◆ TO BE DONE
Reproduce the part of the records that starts with the line containing "You are a computer-use" and continues through the end of the records. Leave the pictures out of your answer.

Records of word and element locations
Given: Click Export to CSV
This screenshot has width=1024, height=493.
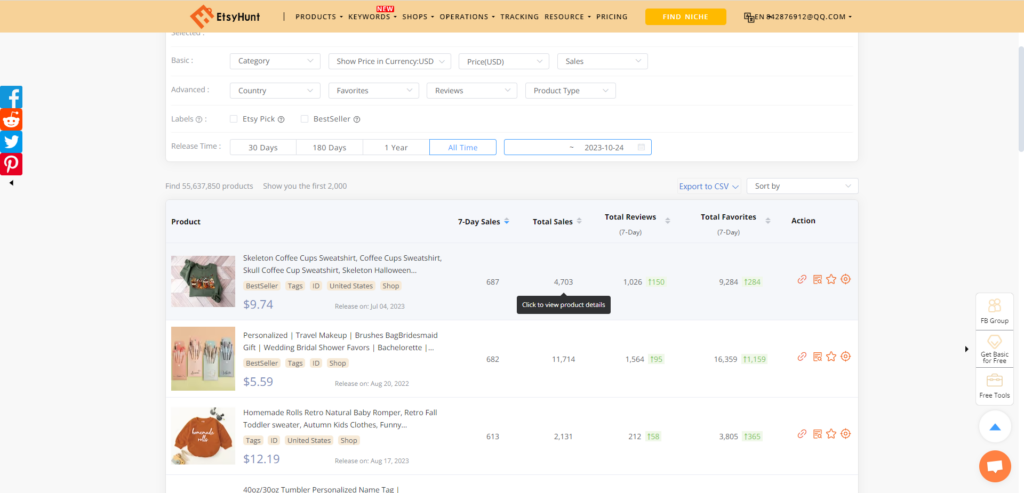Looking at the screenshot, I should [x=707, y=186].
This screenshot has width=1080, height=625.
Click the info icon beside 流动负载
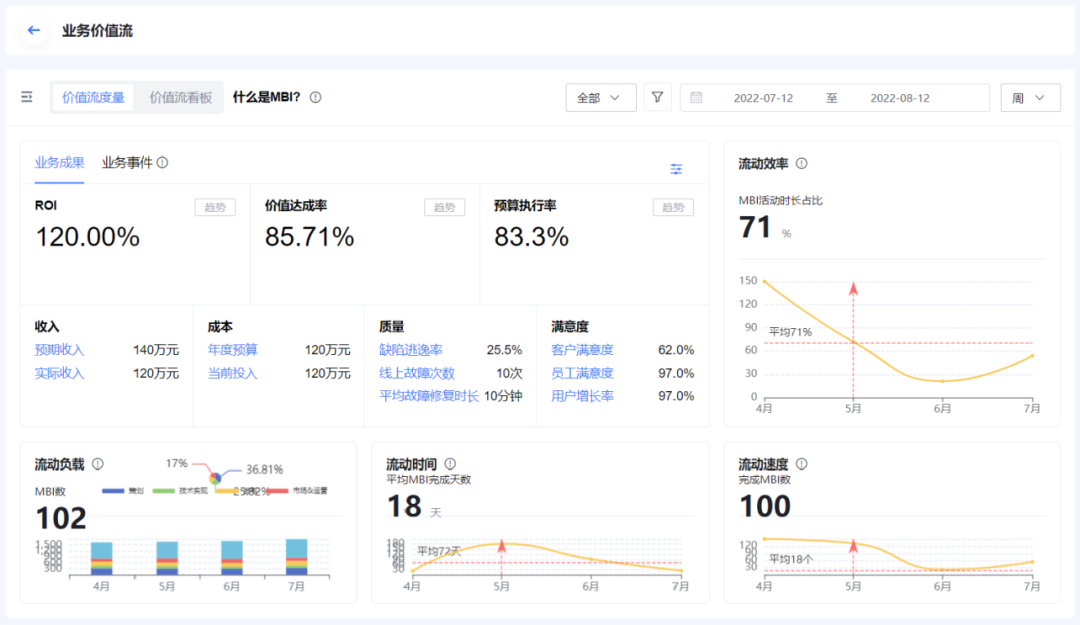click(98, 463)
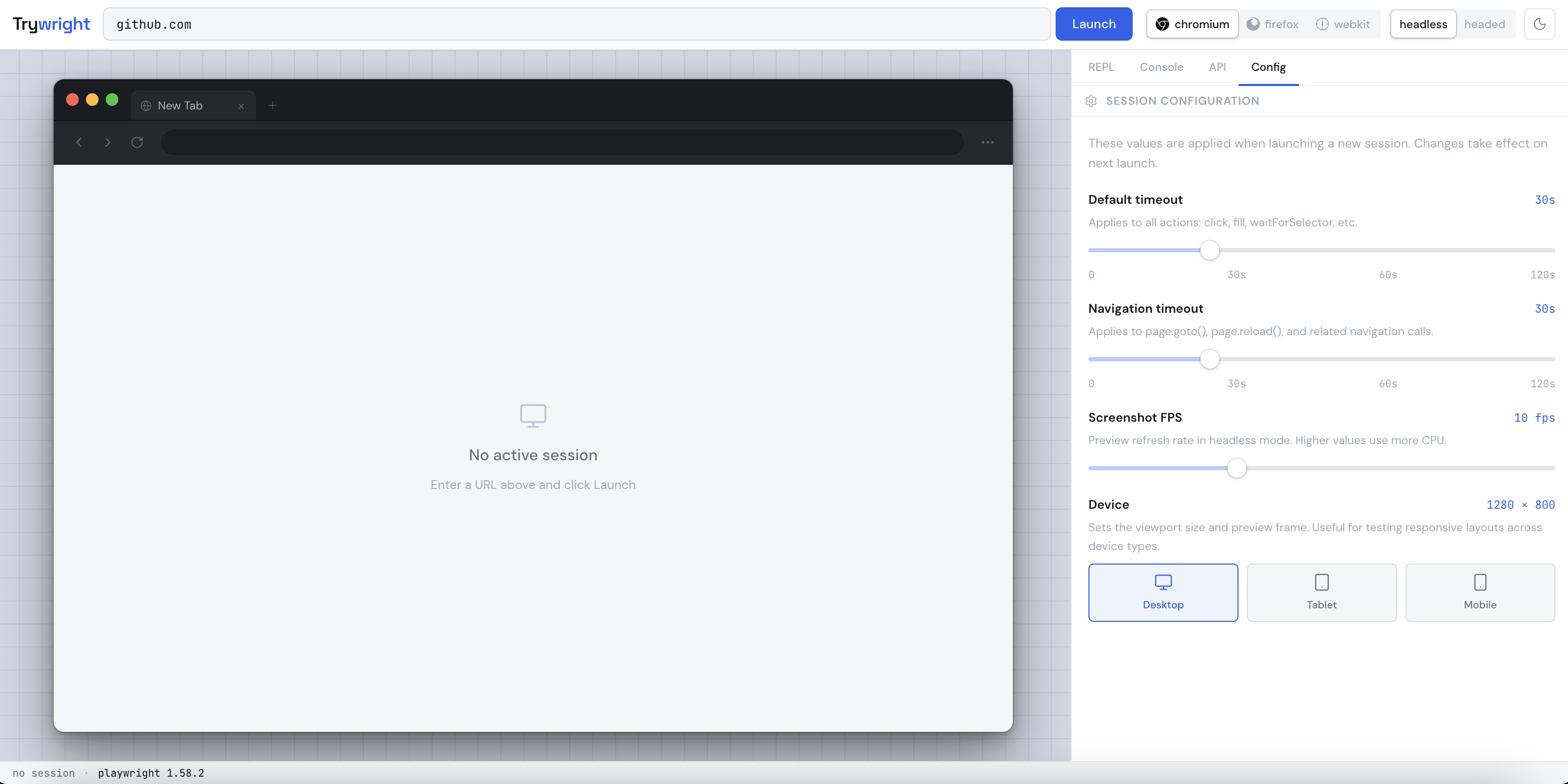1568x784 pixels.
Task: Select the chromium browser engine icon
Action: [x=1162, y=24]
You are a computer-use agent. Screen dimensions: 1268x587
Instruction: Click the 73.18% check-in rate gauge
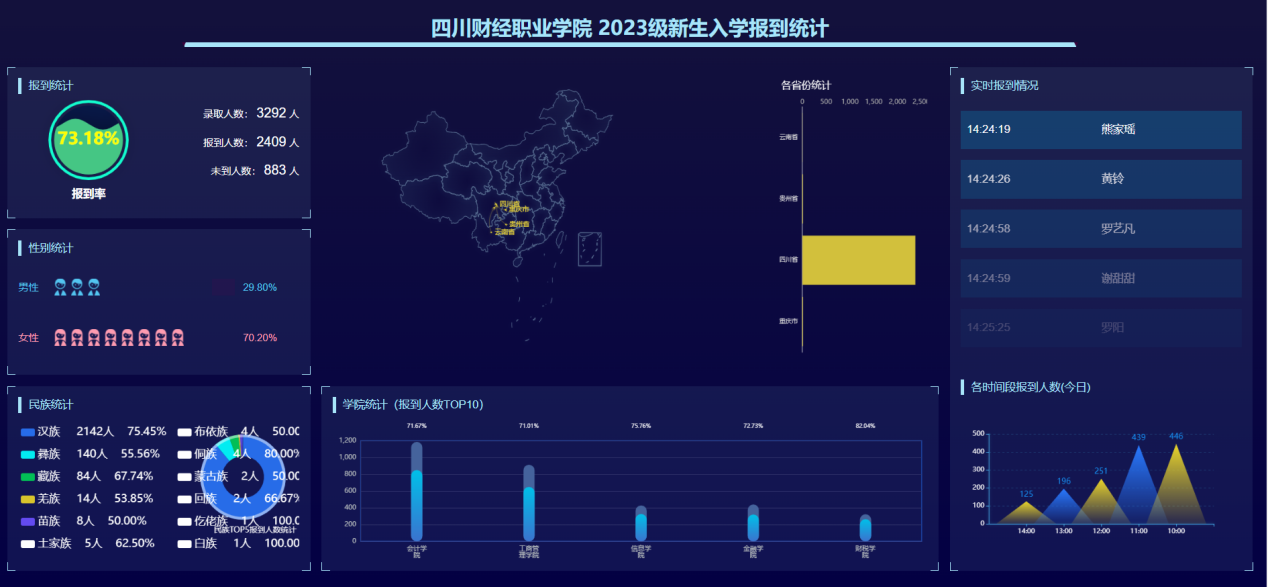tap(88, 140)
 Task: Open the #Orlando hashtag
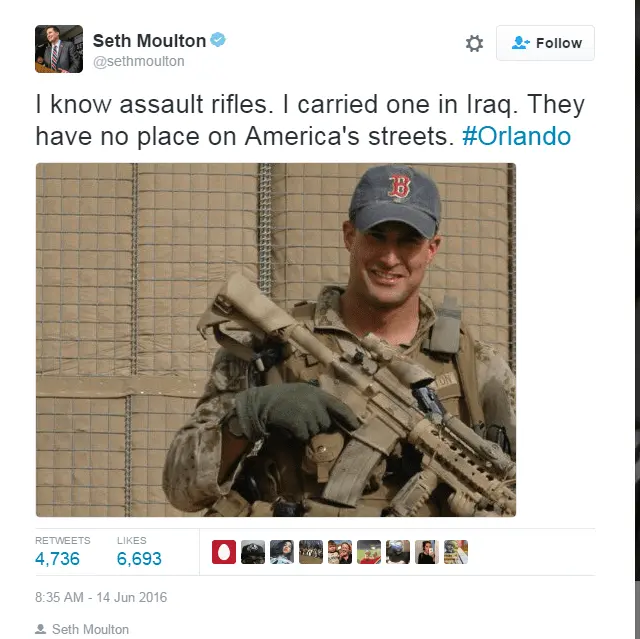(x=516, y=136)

◆ WORKED ANSWER
You are a computer-use agent. Screen dimensions: 1268x587
Instruction: Click the 73.18% check-in rate gauge
tap(88, 140)
 Task: Open the #Orlando hashtag
(x=516, y=136)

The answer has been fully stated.